O líder do PSD açoriano e presidente do Governo Regional (PSD/CDS-PP/PPM) falava aos jornalistas em Ponta Delgada, na ilha de São Miguel, momentos antes de participar na sessão de apresentação do livro “JSD/Açores – Uma escola política ao serviço da juventude”.
O dirigente social-democrata referiu ainda que a juventude atual tem pela frente “boas causas para agarrar”, relacionadas com as alterações climáticas, a transição digital e energética, entre outras, destacando a importância da participação democrática dos mais novos “enquanto fatores e atores da decisão política e estratégica do seu futuro”.

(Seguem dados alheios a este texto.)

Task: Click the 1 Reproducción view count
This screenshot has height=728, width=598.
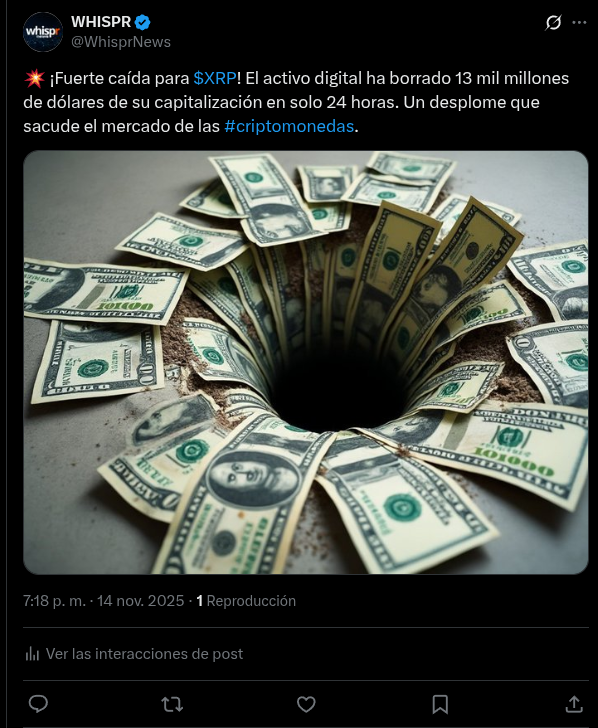Action: click(x=246, y=601)
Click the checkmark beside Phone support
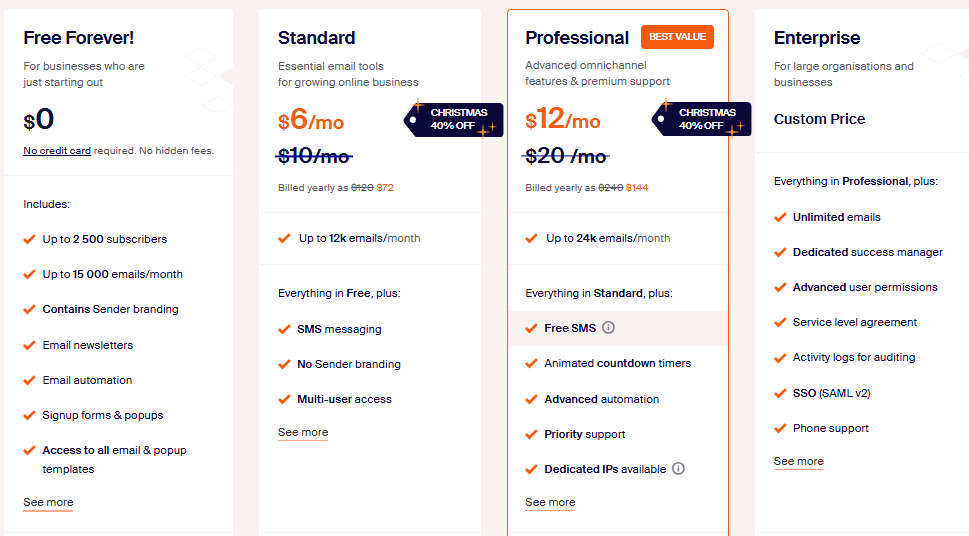Viewport: 969px width, 536px height. tap(779, 428)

Na sessão também participou o presidente honorário do PSD/Açores e antigo presidente do Governo Regional, Mota Amaral, que prefaciou o livro.
Mota Amaral disse esperar que a juventude açoriana “continue a dar o seu contributo para a organização da social-democracia nos Açores”, assumindo que “será sempre” a sua força.
O histórico social-democrata deixou ainda um conselho aos mais novos: “Que aprendam com a nossa experiência, que imitem as nossas virtudes, que algumas tivemos, com certeza, e que não copiem os nossos defeitos”.
A JSD/Açores lançou hoje o primeiro livro da sua história, no âmbito das celebrações do 45.º aniversário daquela estrutura partidária.
A obra “JSD/Açores – Uma escola política ao serviço da juventude” foi coordenada por José Andrade, diretor do Gabinete de Estudos do PSD/Açores.
Segundo Luís Raposo, presidente da JSD/Açores, a obra reúne contributos dos “treze líderes da história da JSD” na região.
“Escola, política, serviço e juventude são quatro palavras que definem a JSD/Açores, que surgiu informalmente com a fundação do Partido Social Democrata, em 1974, realizou o seu primeiro encontro formal quatro anos depois, e teve o seu primeiro congresso regional em 1980”, recordou.
Luís Raposo sublinhou que, 45 anos depois, a história da JSD/Açores “continua a ser cumprida e honrada, e é um grande orgulho tê-la agora em livro, eternizando um trabalho de muitas pessoas e com muito valor, que já ganharam também o seu lugar na história da nossa democracia e mesmo da autonomia da região”.